PS 46-55
The influence of climate and land cover on boreal forest wildfires
Wildfire activity in boreal forests is projected to increase dramatically in response to anthropogenic climate change. Regional climate conditions are a major top-down control of fire regimes, but bottom-up factors, such as vegetation composition, can also strongly affect fire occurrence and spread by changing microclimate, fuel load, and the spatial arrangement of flammable fuels. Fires often burn out when switching between fuel types or encountering firebreaks such as water bodies, demonstrating how mosaics of land-cover classes can decrease fire spread across a landscape. Thus the spatial arrangement of fuels, land-cover composition, and land-cover configuration may play an equally important role to climate in driving fire-regime dynamics at landscape to regional scales. A rigorous assessment is needed to elucidate how land cover interacts with climate to influence boreal fire regimes and how the interactions may shift in response to climate or land-cover change.

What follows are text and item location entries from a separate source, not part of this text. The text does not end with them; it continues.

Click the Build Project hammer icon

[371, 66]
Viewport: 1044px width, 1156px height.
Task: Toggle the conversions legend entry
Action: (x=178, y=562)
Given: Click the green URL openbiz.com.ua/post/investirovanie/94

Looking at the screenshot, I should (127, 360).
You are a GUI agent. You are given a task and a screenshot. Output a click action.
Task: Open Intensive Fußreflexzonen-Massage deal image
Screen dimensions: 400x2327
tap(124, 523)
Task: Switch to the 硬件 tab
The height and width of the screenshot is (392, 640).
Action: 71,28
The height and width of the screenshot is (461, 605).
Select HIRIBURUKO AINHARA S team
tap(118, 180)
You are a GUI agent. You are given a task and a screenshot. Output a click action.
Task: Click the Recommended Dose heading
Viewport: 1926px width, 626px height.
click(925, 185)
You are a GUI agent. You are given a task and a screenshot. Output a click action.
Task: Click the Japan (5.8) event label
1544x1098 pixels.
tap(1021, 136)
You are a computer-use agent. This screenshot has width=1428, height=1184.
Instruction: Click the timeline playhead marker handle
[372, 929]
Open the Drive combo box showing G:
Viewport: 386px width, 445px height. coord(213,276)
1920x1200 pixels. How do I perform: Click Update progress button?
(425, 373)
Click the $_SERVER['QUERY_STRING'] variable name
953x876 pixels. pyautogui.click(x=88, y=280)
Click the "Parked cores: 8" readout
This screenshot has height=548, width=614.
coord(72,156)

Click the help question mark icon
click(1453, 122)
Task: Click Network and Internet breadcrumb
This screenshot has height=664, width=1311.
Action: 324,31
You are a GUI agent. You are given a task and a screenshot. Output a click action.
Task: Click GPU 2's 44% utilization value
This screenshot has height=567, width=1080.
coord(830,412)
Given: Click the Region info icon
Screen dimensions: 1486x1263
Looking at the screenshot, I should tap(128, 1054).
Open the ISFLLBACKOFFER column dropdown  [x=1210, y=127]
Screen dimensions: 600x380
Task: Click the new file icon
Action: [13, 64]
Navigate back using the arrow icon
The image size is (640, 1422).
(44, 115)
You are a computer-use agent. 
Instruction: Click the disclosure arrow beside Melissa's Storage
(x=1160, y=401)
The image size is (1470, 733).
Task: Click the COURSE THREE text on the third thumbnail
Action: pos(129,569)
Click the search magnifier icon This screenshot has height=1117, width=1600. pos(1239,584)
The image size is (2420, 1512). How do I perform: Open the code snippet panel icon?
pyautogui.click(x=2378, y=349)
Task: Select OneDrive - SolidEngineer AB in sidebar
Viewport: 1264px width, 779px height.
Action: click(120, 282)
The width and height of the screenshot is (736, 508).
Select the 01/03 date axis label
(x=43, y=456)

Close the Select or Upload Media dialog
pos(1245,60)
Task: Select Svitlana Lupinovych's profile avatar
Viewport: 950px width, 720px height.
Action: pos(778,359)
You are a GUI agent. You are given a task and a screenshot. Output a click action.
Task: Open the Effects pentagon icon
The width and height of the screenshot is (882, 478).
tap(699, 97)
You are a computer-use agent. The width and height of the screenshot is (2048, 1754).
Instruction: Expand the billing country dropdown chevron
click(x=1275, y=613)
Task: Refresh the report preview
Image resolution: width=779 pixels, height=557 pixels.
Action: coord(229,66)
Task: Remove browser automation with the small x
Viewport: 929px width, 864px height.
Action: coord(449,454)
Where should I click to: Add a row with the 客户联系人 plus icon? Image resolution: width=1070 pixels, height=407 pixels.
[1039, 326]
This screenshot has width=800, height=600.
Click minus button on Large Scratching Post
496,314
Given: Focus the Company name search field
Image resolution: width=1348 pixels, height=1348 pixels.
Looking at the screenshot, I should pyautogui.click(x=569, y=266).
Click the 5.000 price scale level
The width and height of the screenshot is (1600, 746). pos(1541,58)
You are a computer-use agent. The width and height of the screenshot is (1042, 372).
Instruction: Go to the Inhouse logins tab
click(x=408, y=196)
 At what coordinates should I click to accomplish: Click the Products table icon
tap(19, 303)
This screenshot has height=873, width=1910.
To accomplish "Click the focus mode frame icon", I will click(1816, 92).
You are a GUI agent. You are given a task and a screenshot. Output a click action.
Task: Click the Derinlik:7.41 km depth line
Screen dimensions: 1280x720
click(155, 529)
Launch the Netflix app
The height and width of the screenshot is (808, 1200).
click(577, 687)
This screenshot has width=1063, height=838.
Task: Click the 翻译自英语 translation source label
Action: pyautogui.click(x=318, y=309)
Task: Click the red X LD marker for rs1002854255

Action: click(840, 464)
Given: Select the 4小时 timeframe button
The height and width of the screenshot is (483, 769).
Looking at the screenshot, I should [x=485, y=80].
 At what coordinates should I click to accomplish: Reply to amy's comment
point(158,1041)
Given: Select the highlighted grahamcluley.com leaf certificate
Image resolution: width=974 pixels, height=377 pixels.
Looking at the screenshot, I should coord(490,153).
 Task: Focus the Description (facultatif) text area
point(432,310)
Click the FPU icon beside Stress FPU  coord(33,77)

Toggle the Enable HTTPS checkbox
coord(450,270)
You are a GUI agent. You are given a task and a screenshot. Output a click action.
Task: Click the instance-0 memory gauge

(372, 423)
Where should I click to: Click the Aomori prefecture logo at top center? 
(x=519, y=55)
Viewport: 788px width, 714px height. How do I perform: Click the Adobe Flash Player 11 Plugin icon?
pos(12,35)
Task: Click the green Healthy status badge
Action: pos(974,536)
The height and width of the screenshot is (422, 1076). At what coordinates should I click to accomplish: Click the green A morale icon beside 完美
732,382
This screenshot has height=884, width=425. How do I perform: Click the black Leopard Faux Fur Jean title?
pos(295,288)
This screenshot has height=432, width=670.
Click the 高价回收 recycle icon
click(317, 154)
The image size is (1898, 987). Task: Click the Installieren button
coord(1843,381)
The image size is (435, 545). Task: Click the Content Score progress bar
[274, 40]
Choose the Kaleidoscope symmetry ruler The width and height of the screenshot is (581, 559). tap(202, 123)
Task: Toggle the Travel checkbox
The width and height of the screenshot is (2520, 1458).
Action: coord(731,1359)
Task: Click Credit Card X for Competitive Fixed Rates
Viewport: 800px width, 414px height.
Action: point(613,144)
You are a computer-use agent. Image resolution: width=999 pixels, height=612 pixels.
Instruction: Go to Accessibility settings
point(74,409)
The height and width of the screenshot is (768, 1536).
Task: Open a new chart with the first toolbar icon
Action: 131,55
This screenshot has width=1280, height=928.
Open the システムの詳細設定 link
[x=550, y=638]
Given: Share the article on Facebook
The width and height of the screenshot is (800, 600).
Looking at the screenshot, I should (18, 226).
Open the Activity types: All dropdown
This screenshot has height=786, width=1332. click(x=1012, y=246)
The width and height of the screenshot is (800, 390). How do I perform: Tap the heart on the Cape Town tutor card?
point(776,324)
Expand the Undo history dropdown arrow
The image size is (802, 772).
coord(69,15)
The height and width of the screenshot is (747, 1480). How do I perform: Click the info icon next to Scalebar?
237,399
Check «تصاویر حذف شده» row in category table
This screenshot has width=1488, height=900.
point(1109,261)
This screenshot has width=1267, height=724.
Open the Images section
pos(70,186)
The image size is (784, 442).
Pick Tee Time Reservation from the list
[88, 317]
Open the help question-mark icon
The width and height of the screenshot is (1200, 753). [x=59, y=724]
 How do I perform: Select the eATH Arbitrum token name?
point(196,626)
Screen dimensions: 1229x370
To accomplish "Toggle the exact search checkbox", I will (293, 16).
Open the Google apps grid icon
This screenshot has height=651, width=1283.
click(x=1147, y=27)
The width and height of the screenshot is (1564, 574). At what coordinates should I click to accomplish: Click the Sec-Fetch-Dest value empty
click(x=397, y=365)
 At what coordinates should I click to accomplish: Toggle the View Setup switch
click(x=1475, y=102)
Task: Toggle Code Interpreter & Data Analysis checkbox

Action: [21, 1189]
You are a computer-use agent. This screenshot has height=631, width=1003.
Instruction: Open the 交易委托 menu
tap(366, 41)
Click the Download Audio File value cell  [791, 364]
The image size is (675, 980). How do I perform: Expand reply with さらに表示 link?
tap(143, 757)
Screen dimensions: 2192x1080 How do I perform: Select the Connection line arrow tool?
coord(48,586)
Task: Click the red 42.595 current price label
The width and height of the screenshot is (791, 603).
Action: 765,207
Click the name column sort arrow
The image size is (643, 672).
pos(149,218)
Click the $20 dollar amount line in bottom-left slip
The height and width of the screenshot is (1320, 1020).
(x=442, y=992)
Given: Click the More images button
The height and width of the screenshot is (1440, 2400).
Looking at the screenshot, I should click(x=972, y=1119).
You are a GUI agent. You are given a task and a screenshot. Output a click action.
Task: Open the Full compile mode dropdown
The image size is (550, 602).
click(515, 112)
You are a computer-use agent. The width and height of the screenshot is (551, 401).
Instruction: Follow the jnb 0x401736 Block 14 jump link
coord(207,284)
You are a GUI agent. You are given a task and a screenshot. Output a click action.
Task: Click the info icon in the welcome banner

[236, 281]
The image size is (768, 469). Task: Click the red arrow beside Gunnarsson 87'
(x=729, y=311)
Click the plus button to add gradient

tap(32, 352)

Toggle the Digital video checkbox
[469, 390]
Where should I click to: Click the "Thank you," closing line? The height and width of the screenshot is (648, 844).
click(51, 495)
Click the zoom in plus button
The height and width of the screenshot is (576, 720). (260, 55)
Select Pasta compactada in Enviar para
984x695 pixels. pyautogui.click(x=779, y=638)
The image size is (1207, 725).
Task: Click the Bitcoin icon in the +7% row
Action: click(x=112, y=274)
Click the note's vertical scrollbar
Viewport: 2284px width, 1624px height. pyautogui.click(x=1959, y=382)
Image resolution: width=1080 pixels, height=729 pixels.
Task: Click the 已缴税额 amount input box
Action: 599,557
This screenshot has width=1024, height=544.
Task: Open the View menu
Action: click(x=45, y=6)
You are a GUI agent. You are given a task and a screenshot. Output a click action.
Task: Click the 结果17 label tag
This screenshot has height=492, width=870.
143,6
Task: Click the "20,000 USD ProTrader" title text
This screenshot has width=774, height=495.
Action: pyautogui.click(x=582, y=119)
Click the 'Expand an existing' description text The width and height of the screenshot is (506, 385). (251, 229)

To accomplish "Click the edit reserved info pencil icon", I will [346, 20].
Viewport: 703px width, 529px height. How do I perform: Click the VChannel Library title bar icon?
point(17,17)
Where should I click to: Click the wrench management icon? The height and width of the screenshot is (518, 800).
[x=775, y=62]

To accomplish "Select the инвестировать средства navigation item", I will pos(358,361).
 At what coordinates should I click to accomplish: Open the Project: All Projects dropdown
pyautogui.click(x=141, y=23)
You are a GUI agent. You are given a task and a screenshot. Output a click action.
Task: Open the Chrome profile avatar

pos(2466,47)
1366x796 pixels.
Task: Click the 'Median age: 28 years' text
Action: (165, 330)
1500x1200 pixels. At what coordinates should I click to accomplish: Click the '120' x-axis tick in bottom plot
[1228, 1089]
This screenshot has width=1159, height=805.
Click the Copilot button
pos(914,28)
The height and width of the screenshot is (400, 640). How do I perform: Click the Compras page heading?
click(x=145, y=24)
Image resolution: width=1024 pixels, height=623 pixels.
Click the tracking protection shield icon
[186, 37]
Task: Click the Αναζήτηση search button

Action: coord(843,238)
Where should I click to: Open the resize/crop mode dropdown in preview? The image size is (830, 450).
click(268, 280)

In this study, we used geospatial land cover data and historic weather station records to investigate boreal-forest fires in Alaska for the period of 2002-2011. Specifically we assessed how forest fires are influenced by climate, how and which vegetation classes burn, and how vegetation burning shifts under different climatic conditions.
Results/Conclusions
Mean summer climate moisture index (precipitation minus potential evapotranspiration) was correlated with annual area burned (r = -0.68, p = 0.035), total number of fires (r = -0.85, p < 0.01), and the number of large fires (>500 km2; r = -0.60, p = 0.07). Area burned was related positively to percent cover of coniferous forest and woody wetland, and negatively to percent cover of shrub scrub, dwarf scrub, and fuel-free areas. Fires preferentially burned coniferous forest across large gradients of climate moisture index, but all land-cover types burned more under warmer and drier conditions. Land-cover contagion increased significantly with area burned, and land cover played a less important role in controlling fire regimes when weather conditions were more favorable for forest burning. These results suggest that reliable projections of boreal fire-regime change require consideration of the interactions between climate and land cover, as well as feedbacks from land-cover change.